Written problem 1 – Retype the stretch from "Linfield notes that" through "what we say." in the passage on inherited money habits.
Written problem 2 – Extend the passage on inherited money habits, picking up right after its final sentence.

─── Excerpt ───

Linfield notes that learning bad financial habits can be seen in patterns across generations of families using high-cost, money lending establishments that proliferate in urban and inner-city communities.
“You have multiple generations where they are cashing the check at the convenience store, which is more expensive than a bank or a credit union, because that’s what mom did and that’s what grandma did. They don’t know otherwise, or they’ve been taught not to trust those [banking] institutions,” Linfield says. “The kids have learned that that’s the lender of first choice. If you need money for rent, you go and pawn grandma’s engagement ring.”
It’s more of what our children see us doing with our behavior and not as much as what we say.
|— Amy Tiemann |
The way to break the cycle of bad money handling, Linfield says, is through financial literacy in the schools and programs such as the Jump Start Coalition, which is working to improve student knowledge of personal finance. She said making personal finance instruction mandatory for families receiving any type of public assistance may also help improve money management skills in low-income families.

─── Raw data ───

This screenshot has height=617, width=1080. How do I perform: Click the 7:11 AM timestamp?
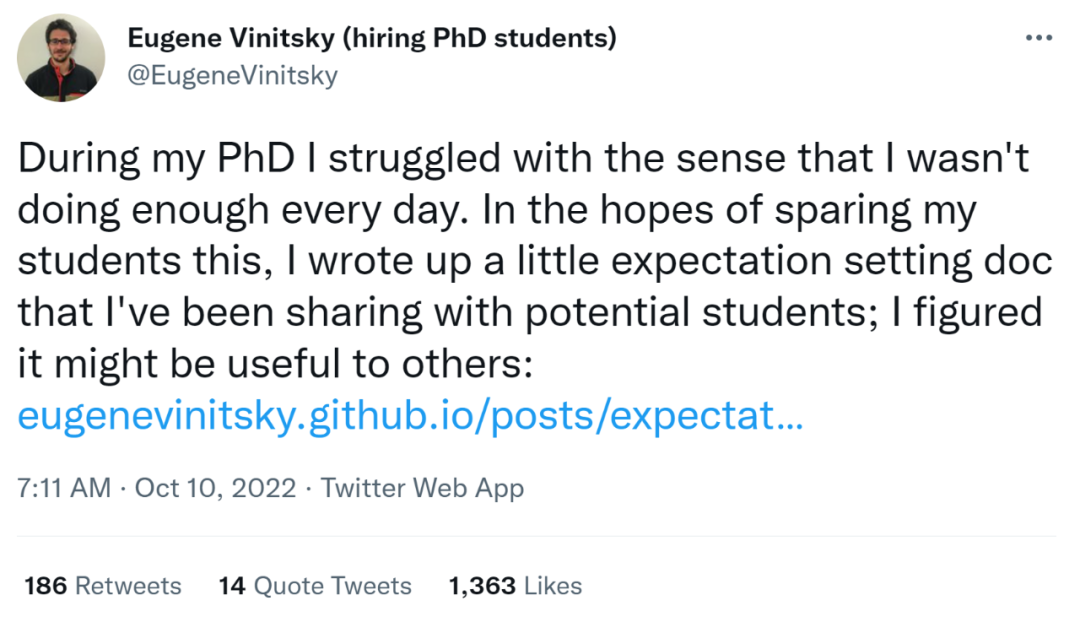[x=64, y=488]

───
─── Raw data ───

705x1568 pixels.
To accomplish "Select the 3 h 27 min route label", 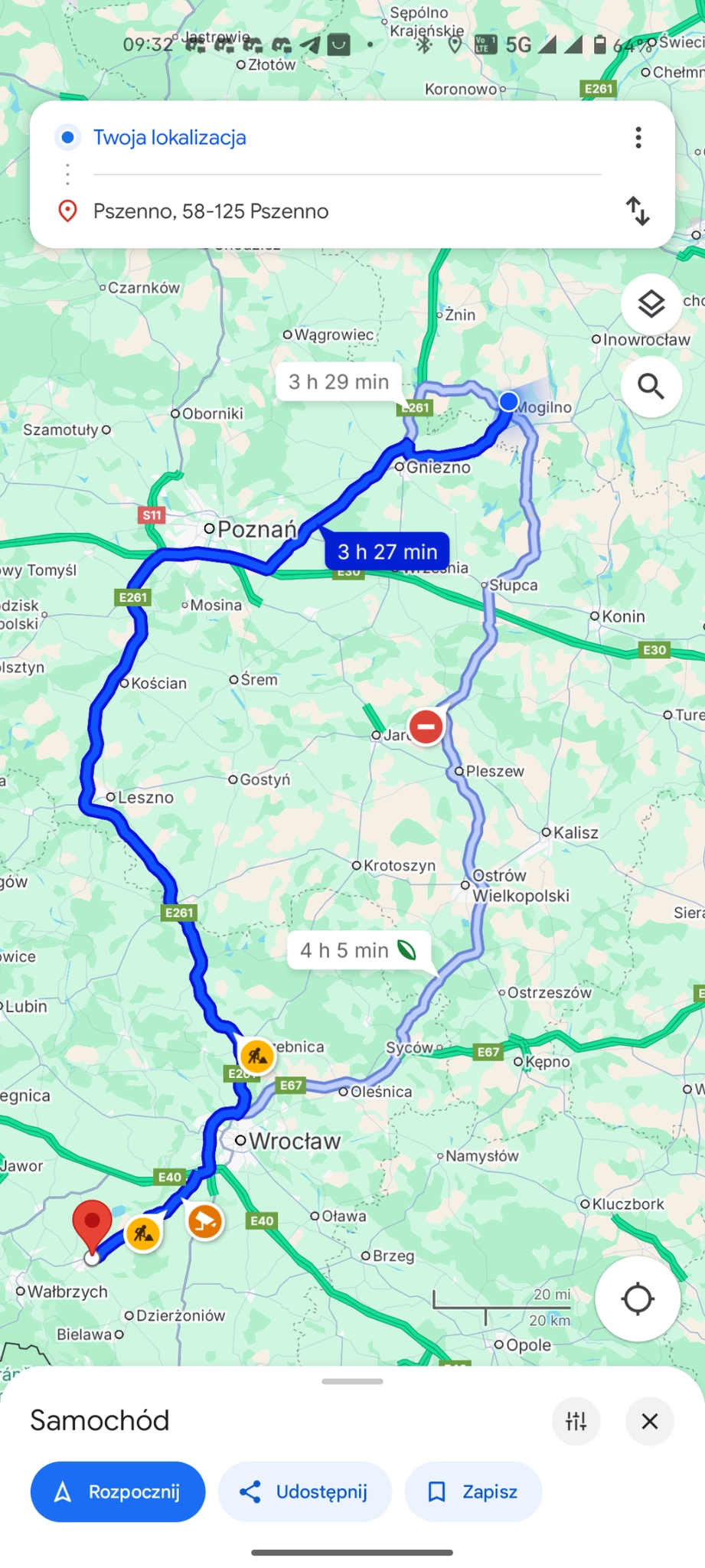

───

Expected answer 1 –
Linfield notes that learning bad financial habits can be seen in patterns across generations of families using high-cost, money lending establishments that proliferate in urban and inner-city communities.
“You have multiple generations where they are cashing the check at the convenience store, which is more expensive than a bank or a credit union, because that’s what mom did and that’s what grandma did. They don’t know otherwise, or they’ve been taught not to trust those [banking] institutions,” Linfield says. “The kids have learned that that’s the lender of first choice. If you need money for rent, you go and pawn grandma’s engagement ring.”
It’s more of what our children see us doing with our behavior and not as much as what we say.

Expected answer 2 –
The changing structure of the American family — away from traditional two-parent homes and toward households where only one parent is present (such as in divorce or single motherhood) — complicates the question of who most influences our financial habits, says Erica K. Jackson, director of the Center for Financial and Consumer Outreach at Penn State Erie.
“If there is a mom and dad present, you will have more of an opportunity to be influenced by dad. My dad influenced me. It wasn’t my mother,” Jackson says. “He was the one who wrote the checks and went to the bank to deposit the money. But my husband was the exact opposite. His mother raised him alone. He didn’t have the option of having both mom and dad.”
She says the poll results may have gravitated toward mom as the influencer because a segment of the adults in the survey may have been reared in female-headed households. “It was that female figure who really had the influence because there was no male figure to impact them or influence them,” Jackson says. “It’s more complicated than these [poll] numbers show.”
Seaman offered this piece of advice for moms concerned about passing on good financial habits to their children: “On Mother’s Day, think about what it is that you want your kids to know. Figure out what they are seeing you do and what they’re hearing you say and whether that’s really what you want them to see or hear.”
The survey was conducted April 21-23, 2011, by GfK Roper Public Affairs & Media on behalf of CreditCards.com. Random digit dialing phone interviews were completed with 1,004 adults 18 years old or older. The raw data were weighted by a custom designed computer program that automatically developed a weighting factor for each respondent, employing five variables: age, sex, education, race and geographic region.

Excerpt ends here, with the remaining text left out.